Condamner la traite d’êtres humains : un travail de longue haleine pour la Thaïlande

Condamner la traite d’êtres humains : un travail de longue haleine pour la Thaïlande

InfoBirmanie, en partenariat avec Terre des Hommes France (TDH), la Fédération Internationale Terre des Hommes (FITDH), et Foundation for Education and Development (FED) participe à un projet visant à réduire la vulnérabilité des migrants entre la Thaïlande et la Birmanie. Cet article d’Info Birmanie est le sixième de notre série qui vise à rendre compte de la situation pressante des migrants birmans en Thaïlande et du contexte de cette migration.

Depuis quelques années maintenant, la Thaïlande tente de rendre justice aux victimes de la traite, parmi lesquelles on compte de nombreux birmans.
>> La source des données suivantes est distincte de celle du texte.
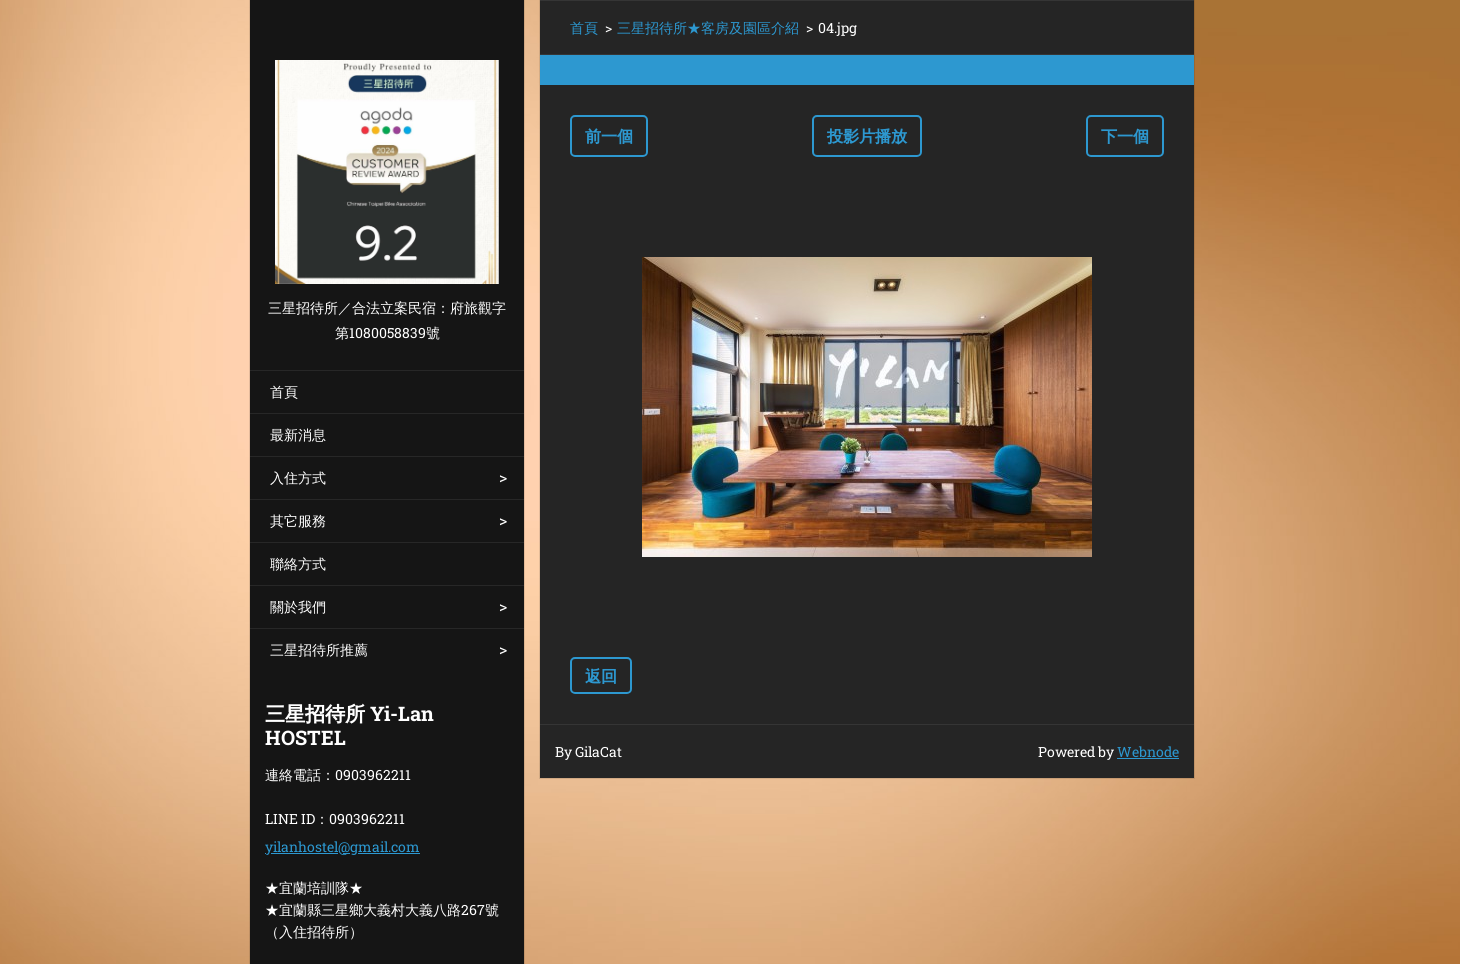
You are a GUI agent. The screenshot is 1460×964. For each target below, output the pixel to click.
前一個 (609, 135)
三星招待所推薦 (319, 649)
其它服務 (298, 520)
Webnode (1148, 751)
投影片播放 (867, 135)
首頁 (284, 391)
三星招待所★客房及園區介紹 (708, 27)
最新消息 (298, 434)
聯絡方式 (298, 563)
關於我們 (298, 606)
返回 (601, 675)
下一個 (1125, 135)
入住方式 (298, 477)
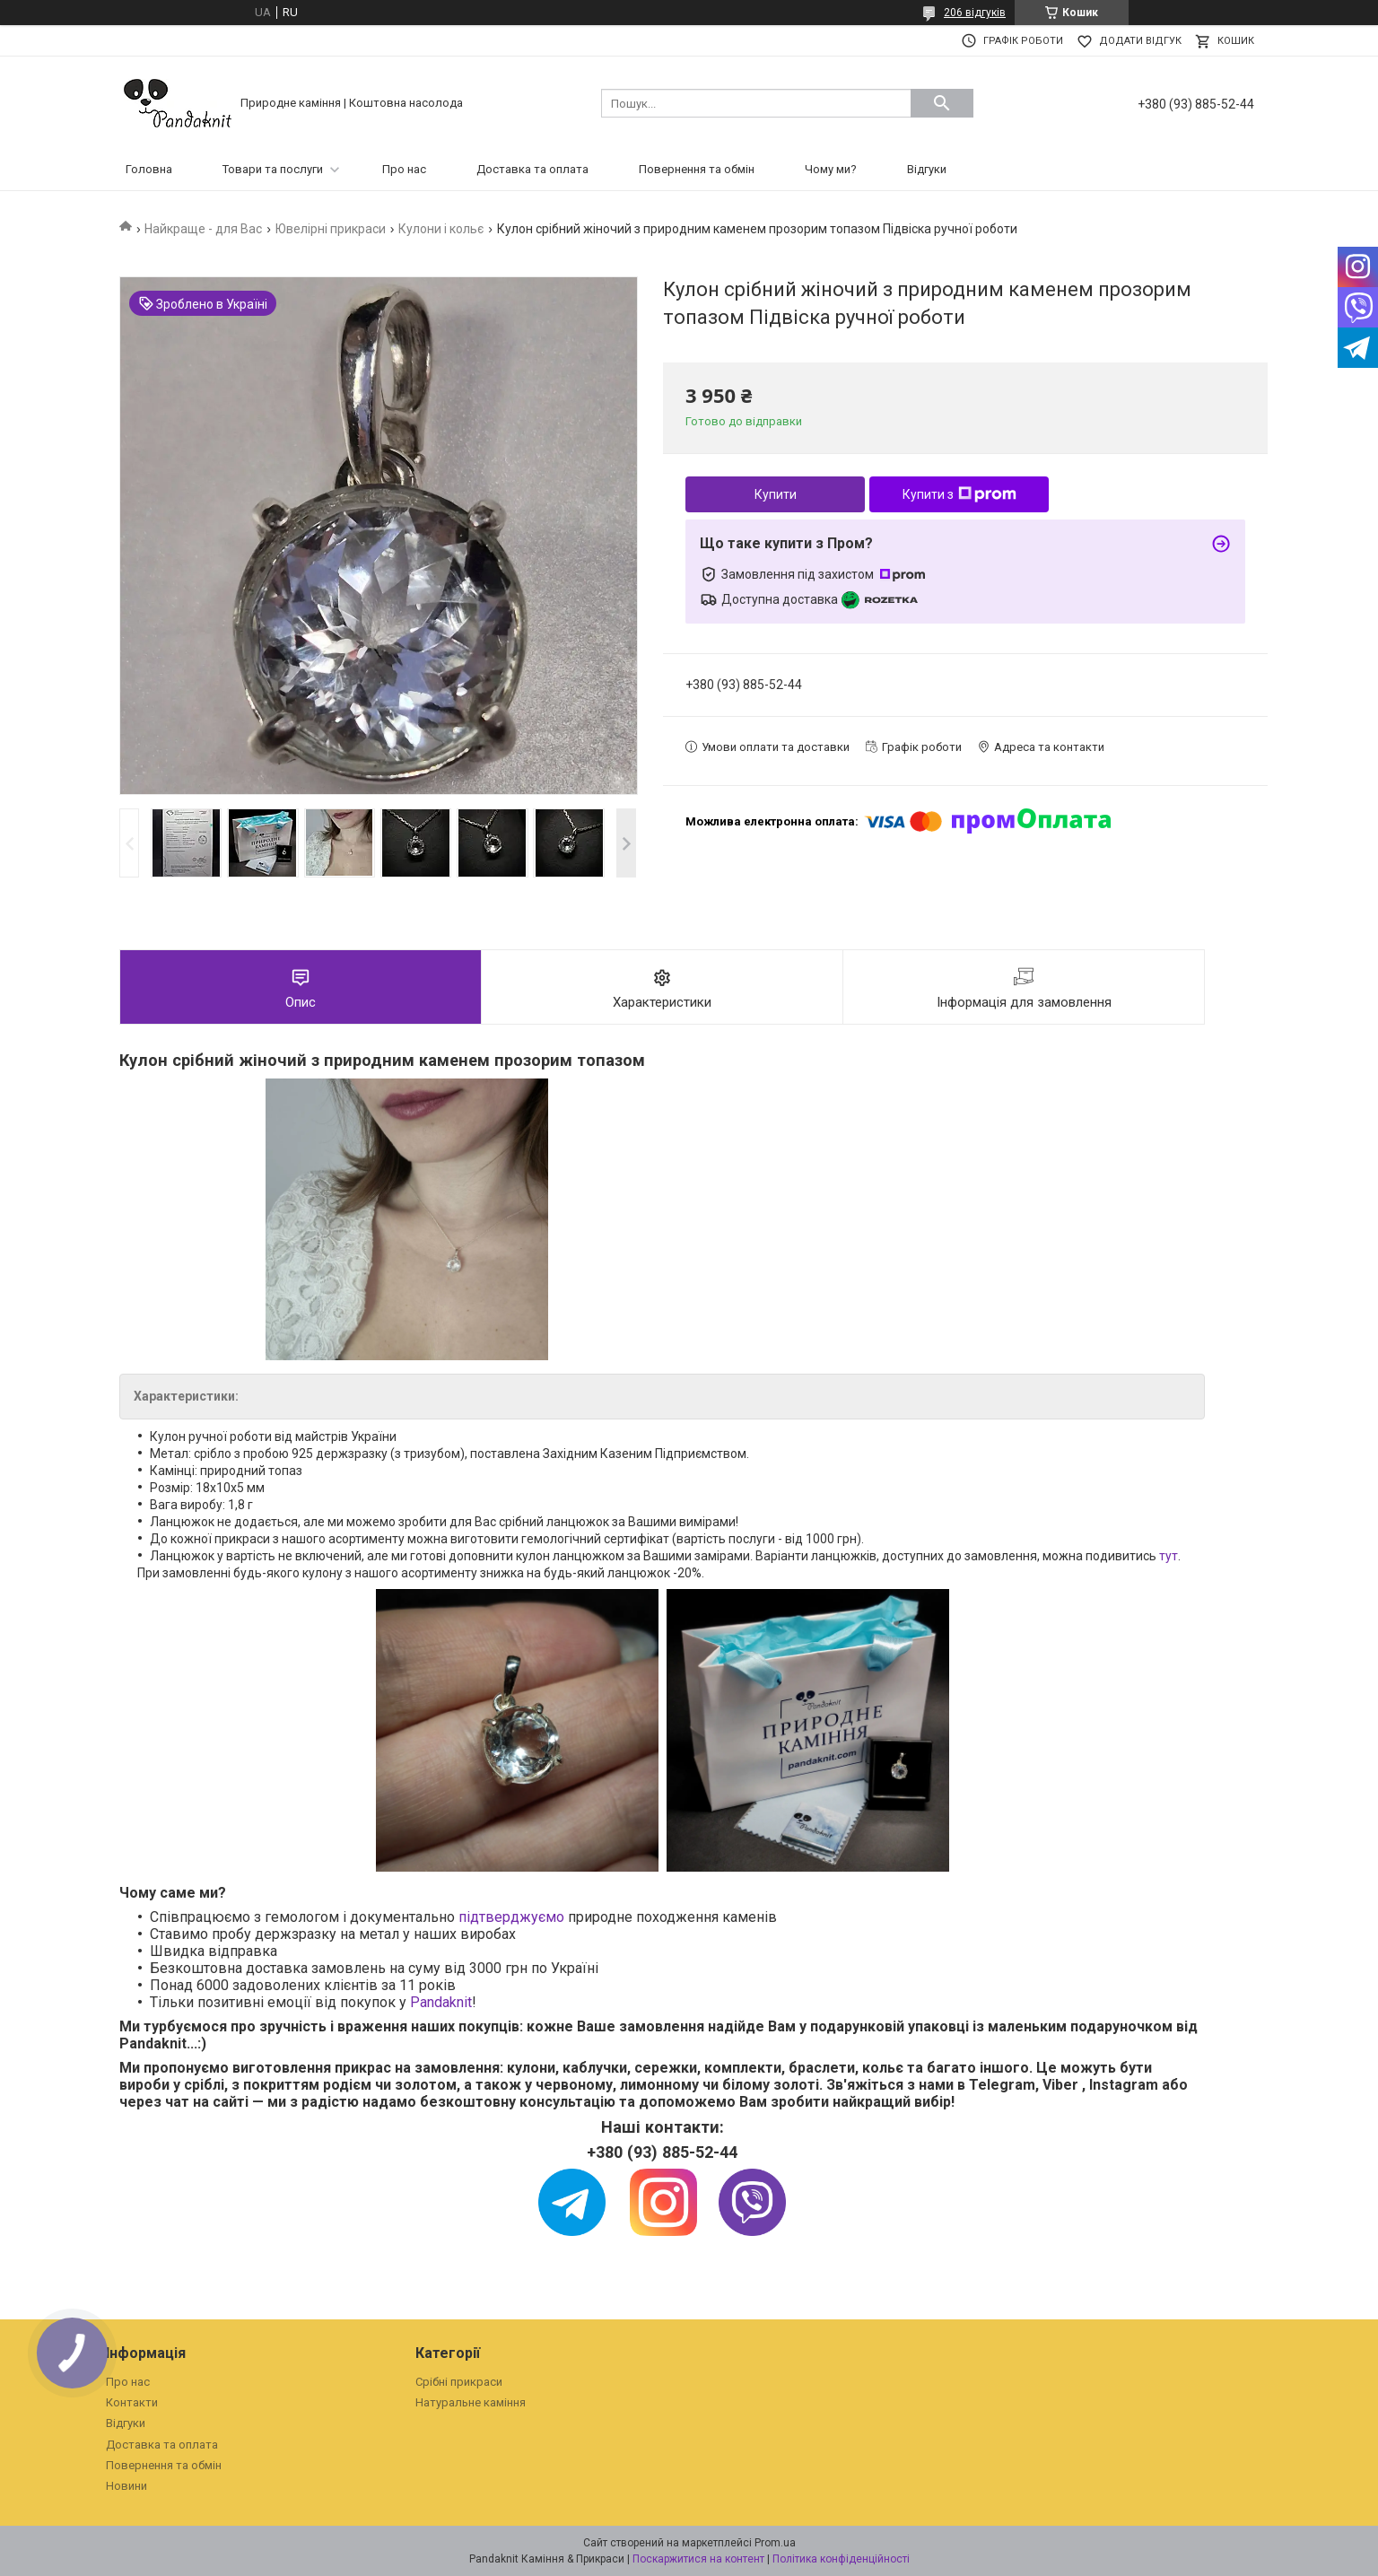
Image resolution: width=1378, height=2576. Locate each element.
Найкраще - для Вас (203, 229)
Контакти (132, 2402)
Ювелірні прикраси (330, 229)
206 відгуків (975, 12)
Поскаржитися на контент (698, 2559)
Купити (775, 494)
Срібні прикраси (458, 2381)
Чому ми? (831, 169)
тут (1168, 1556)
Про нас (404, 169)
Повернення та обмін (696, 169)
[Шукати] (942, 103)
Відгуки (926, 169)
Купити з (959, 494)
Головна (149, 169)
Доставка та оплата (532, 169)
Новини (126, 2486)
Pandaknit (441, 2002)
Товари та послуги (272, 169)
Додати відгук (1140, 41)
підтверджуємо (511, 1916)
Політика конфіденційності (841, 2559)
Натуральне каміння (470, 2402)
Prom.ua (775, 2543)
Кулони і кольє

Les premières condamnations pénales ont vu le jour en 2017 à Bangkok, lors d’un procès sans précédent impliquant un haut gradé de l’armée thaïlandaise, des politiciens locaux et des policiers. L’étendue de ce trafic (in)humain est dénoncée depuis des années par de nombreuses ONG (Human Rights Watch, Fortify Rights…). C’est en 2015 qu’il éclatera sous le regard de la communauté internationale suite à la découverte de fosses communes en pleine jungle thaïlandaise, là où se cachent les camps de transit pour migrants. Parmi les victimes, de nombreux Rohingya.

La volonté de rendre justice…

Le 21 octobre 2019, la Thaïlande a “remis” à la Birmanie plus d’une cinquantaine de victimes birmanes de la traite d’êtres humains. La lutte contre ce phénomène est une entreprise de longue haleine. 

En août dernier, le directeur de la Division Thaïlandaise de la Lutte Contre la Traite des Personnes, annonçait qu’au cours de ces deux dernières années, le nombre de victimes birmanes était le plus élevé, comparé aux ressortissants d’autres pays (Laos, Cambodge…).  En parallèle à ce trafic illégal, il faut noter qu’environ 20 000 travailleurs birmans entrent légalement en Thaïlande chaque mois afin de trouver du travail, dans le cadre d’un accord visant à favoriser les déplacements par voie légale. 

Depuis 2014, la justice thaïlandaise a connu environ 1335 affaires de traite d’êtres humains et ordonné aux trafiquants de régler aux victimes une indemnisation totale de plus de 130 millions de bath (soit 4,3 millions USD) pour les dommages subis. 

Cette année, la Thaïlande a par ailleurs secouru plus de 1000 victimes de ce trafic. Il y aurait, à l’heure actuelle, plus de 550 victimes placées dans des centres de réhabilitation thaïlandais qui attendent d’être reconnues dans leur citoyenneté birmane. Le nombre de victimes est bien sûr supérieur, mais difficile à chiffrer précisément. Selon l’index de la Fondation Walk Free, la Thaïlande compterait environ 610 000 personnes réduites en esclavage, pour une population de 69 millions d’habitants.

Mais une volonté parfois ralentie

Le rôle du gouvernement, en théorie, est d’accompagner les victimes dans leurs démarches en justice. Mais le cadre ne semble pas encore très établi à ce niveau. De plus, dans 99 % des cas, les trafiquants d’êtres humains ignorent les condamnations rendues par les juges et très peu de procès aboutissent réellement. Les victimes n’ont reçu leur indemnité que dans 5 des 1335 affaires évoquées ci-dessus. 

Le gouvernement thaïlandais envisage de modifier une loi de 1999 concernant la lutte contre le blanchiment d’argent. L’objectif serait d’utiliser les avoirs des contrevenants, saisis par le Bureau de lutte contre le blanchiment d’argent (AMLO), afin d’indemniser les victimes. Quatre séances publiques ont eu lieu cette année pour discuter de l’éventuelle modification législative. Car les avoirs saisis sont actuellement, selon la loi, propriété de l’Etat. Le gouvernement doit encore examiner cette possibilité de réforme, mais aucune date n’a été annoncée pour l’instant.

Un avocat qui a suivi plusieurs affaires sur cette problématique souligne que, bien souvent,  les victimes ne reçoivent jamais l’indemnité à laquelle elles ont droit. Les trafiquants ne possèdent en général pas la somme exigée. Et la peine de prison à laquelle ils peuvent être condamnés rend la collecte des fonds impossible. Précarisées, les victimes encourent le risque d’être de nouveau ciblées et touchées par le trafic. 

Si on peut constater une certaine volonté de rendre justice aux victimes du fléau de la traite d’être humain en Thaïlande, il reste donc encore un long chemin à parcourir pour permettre à toutes les victimes d’obtenir effectivement réparation et justice.